Saat 10: 00’dan biraz sonra kapı zili çaldı. Saniyeler sonra Serhat oturma odasındaydı, duvar saatinin yani kameranın önündeydi. Sikim sertleşmeye başlarken yan odada bulunan Meryem’in yediği naneleri öğrenmenin heyecanı etrafımı sardı.
πινάι φλέξ Ήμουν στο γυμνάσιο. Ήμουν άρρωστος από την εικόνα της κόρης του γείτονά μας…
Mir sinn zënter 10 joer bestuet. Eist Sexliewen huet ugefaang monoton ze ginn. Mir hunn…
Здравейте, аз съм Самсун в очите ви 0 писах по-рано много често това също ще…
Avalik Porno hub Merrhaaba, Minu nimi on Ay arse (mitte minu pärisnimi) olen 34-aastane naine,…
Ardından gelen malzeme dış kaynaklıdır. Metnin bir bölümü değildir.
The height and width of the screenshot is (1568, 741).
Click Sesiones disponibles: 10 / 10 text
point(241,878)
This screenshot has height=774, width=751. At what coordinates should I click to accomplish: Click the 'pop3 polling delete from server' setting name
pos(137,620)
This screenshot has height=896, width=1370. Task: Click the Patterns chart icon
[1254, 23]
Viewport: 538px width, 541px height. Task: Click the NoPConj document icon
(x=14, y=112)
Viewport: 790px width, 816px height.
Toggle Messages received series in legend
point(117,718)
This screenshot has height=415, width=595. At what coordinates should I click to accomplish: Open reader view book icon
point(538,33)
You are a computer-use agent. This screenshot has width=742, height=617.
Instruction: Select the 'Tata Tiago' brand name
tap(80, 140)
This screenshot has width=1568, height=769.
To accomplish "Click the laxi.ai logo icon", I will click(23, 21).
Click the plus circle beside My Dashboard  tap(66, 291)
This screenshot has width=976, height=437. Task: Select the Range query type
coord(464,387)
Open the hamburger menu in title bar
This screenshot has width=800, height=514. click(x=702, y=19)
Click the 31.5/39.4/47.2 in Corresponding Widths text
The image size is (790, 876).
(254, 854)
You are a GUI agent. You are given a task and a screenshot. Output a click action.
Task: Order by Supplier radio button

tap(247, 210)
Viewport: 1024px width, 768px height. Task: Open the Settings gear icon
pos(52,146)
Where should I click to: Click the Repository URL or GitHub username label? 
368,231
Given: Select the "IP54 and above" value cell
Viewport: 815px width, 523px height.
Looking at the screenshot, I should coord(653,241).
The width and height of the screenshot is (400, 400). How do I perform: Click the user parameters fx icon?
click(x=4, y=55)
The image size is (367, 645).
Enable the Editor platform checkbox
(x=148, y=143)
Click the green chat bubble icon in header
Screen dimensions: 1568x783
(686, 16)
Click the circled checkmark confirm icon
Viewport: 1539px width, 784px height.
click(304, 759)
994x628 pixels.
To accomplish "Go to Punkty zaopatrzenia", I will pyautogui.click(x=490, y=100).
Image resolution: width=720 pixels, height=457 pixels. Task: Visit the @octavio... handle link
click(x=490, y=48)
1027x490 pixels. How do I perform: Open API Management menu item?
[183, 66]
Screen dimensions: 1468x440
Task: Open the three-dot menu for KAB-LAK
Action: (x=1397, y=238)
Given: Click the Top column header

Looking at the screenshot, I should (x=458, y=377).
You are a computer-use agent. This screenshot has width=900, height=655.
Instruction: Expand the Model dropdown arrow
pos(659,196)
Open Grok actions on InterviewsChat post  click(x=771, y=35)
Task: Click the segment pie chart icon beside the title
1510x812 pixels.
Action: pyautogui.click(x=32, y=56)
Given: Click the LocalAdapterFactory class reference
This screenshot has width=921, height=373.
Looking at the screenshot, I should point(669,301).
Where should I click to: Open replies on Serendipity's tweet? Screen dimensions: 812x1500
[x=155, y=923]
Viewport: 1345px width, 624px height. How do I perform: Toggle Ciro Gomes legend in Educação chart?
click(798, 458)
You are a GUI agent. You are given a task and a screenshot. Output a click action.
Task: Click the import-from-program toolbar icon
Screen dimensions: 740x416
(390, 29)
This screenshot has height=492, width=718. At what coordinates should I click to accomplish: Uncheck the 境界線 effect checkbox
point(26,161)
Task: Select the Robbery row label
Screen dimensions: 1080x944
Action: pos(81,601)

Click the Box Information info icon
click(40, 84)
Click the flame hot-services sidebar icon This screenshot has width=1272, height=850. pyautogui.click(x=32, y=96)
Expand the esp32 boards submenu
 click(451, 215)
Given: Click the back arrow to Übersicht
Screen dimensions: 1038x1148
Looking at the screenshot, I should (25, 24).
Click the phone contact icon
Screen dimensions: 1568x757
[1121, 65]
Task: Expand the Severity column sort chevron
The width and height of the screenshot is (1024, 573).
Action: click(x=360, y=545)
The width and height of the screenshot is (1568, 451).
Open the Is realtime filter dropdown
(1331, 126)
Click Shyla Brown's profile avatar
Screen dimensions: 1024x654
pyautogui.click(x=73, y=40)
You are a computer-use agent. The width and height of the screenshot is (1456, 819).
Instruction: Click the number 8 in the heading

ロシアのティーン こんにちはっSuleyman紹介しょう前に、私は28歳の1.75背の高い、シングル、端正な人とヘーゼル。私が話すつもりの事件は二年前の七月に起こった。私はZahraという名前の22歳の雌犬のいとこを持っています。Zahraの体格、彼女のタイプ、つまり、彼女はどこでも少し雌犬ですが、それは私のために働いた。私の家族が昨年海に行ったとき、私は家にいることを好みました。私は眠りから起きたときに朝食を作りました、そして私が食べようとしていたとき、ドアをノックしました、そして、いとこはいつものように、何が起こZahraと何か 食べた後、起きたばかりなのでシャワーを浴びる必要があると彼に言いました。私はトイレに入って、私が出るまであなたがしていることは何でもすると言った。Zahraの美しい脚を見た後、私はすでにディックを残していたので、私はバスルームにいる間にハングアップすることにしました。1メールが去った後、私のいとこが突然入ってきて、夢を見るのをやめて、あなたを喜びの高さに連れて行かせてくださいと私に言いました。 私は私の人生の中で一度誰かと寝ていた、Zahraは第二になるだろう、私は数分後に興奮し始め、Zahraは下にピンクのsüdyenとパンティーで脱衣を開始しました。脱衣した後、彼は私と私のコックにやって来ました 彼は舐め始めた、私はちょうど絞首刑にされていたので、私は多くの欲求を持っていなかったが、5分後、私はすべてを忘れて、角質の雄牛のように、私は多くの点でZahraを犯した、その後、私は彼女をせき止め、前後に行き始めた、Zahraは今うめき声を始めていたが、私は注意を払わずに狂ったように彼女を犯していた、私は彼女に射精した後、あなたは猫で私を性交することができますが、私の少女時代に触れないでください、彼はsaid.So okと言って、私は脚の肩の戦術に切り替えました、そして私は彼をひどくファックし始めました。しばらくして、私たちが終わった後、彼は私が結婚するまであなたが私をファックできると私に言った。少し後、Zahraは去った それは私の人生の中で二度目だったが、私は非常に成功し、私は非常にそれを楽しんだ。その後、Zehraと私は2年間でさらに3回セックスをしました、今Zehraは結婚していて子供がいます、今私はあなたに何を教えてあげましょう、彼女の子供を両親と一緒に成長させましょう。